En eso llegó Indalecio con los cafés y, colocándolos sobre la mesa, recitó con voz apimentada:

—Aquí tiene, don Luis, su descafeinado de máquina con su leche templadita. Y aquí tiene, don Juan, su cortadito con su poquita leche… Y un vasito de agua fresquita para cada uno, por si hay que rebajar los humos…

—Gracias, mameluco —soltó Alfonso; y, señalándole la barra, añadió—. Anda y desaparece entre bastidores, que no le llegas a Buttarelli ni a la punta de…

Luego, mientras removía el café con la cucharilla para que se diluyera el terrón de azúcar, le dijo a León:

—Sí, han sido muchos años y sobre todo muy diferente la vida que hemos llevado cada uno. Si te parece bien, vamos a hacer una cosa para que te quedes tranquilo y suavices esa crisis de conciencia. Vas a llamar a Amalia. Hablas con ella y le dices que la invitamos a un buen restaurante, la tratamos como a una reina y luego, si te apetece, te vas con ella a buen hotel y echas un polvo. ¿Desde cuándo no te acuestas con una mujer? Mira, podíamos reservar mesa en ese restaurante de moda que está a la orilla del Guadalquivir, con unas vistas preciosas de la ciudad, ese, ¿cómo es…? Sí, el Abades Triana.

—Oye, Alfonso: eso del polvo… ¿Y a ti qué te importa desde cuándo no me acuesto con una mujer? Pues no faltaría más… —y León movía la cabeza, escandalizado. Bebió un largo trago de café y rezongó—. ¿Tú crees que Amalia se sentirá a gusto en un restaurante tan pijo? ¿No causaría el efecto contrario de lo que buscamos y se encontraría más cohibida?

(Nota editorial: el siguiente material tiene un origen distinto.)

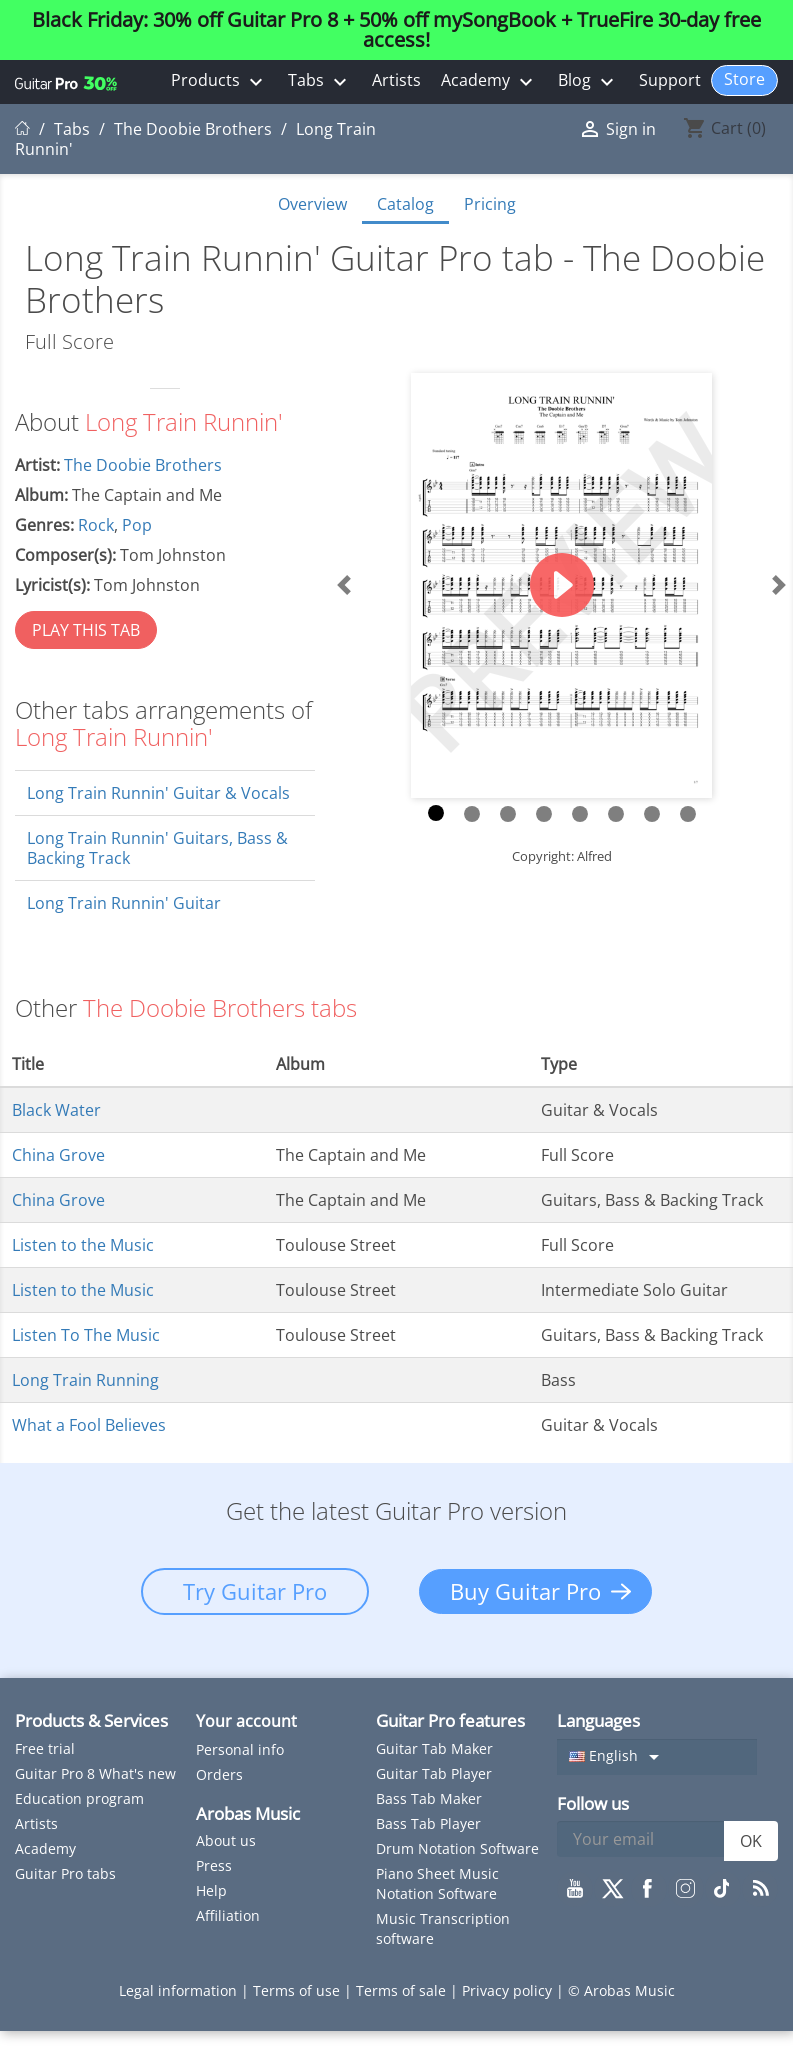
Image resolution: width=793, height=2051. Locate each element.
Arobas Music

—Eh, eh, eh: alto ahí. Que yo no busco nada, ¿eh? Que quede bien claro que yo no busco nada —y Alfonso levantaba las palmas de las manos, al tiempo que inclinaba la cabeza—. Bien —prosiguió—, pues podíamos hacerlo de un modo más sencillo. Ahí mismo. Me han dicho que en El Toboso y Al-Mutamid tienen buena comida tradicional, nada de excentricidades.

—De acuerdo. ¿Quién la llama?

—Prefiero que seas tú, León. Pero espera un poco, que antes quiero decirte algo importante. Han sucedido cosas que no se le pueden ocultar a un amigo —Alfonso se había puesto serio y miró a ver si Indalecio los observaba—.

—Oye, Alfonso, ¿a ti te parece que la marranada que le hemos hecho a Amalia no carece de importancia, eh? —y León sacudía la mano en el aire—.

—Vale, León, como tú quieras. Pero óyeme ahora, porque lo que te voy a decir tiene en cierto sentido relación con ella. Antes te he dicho que posiblemente no me conoces bien. Y es verdad. En algunas cosas de mi vida personal, que yo las considero importantes, no me conoces bien.

—De acuerdo, Alfonso, te escucho —y también León echó una ojeada hacia la barra para cerciorarse de que Indalecio estaba ocupado en sus asuntos—.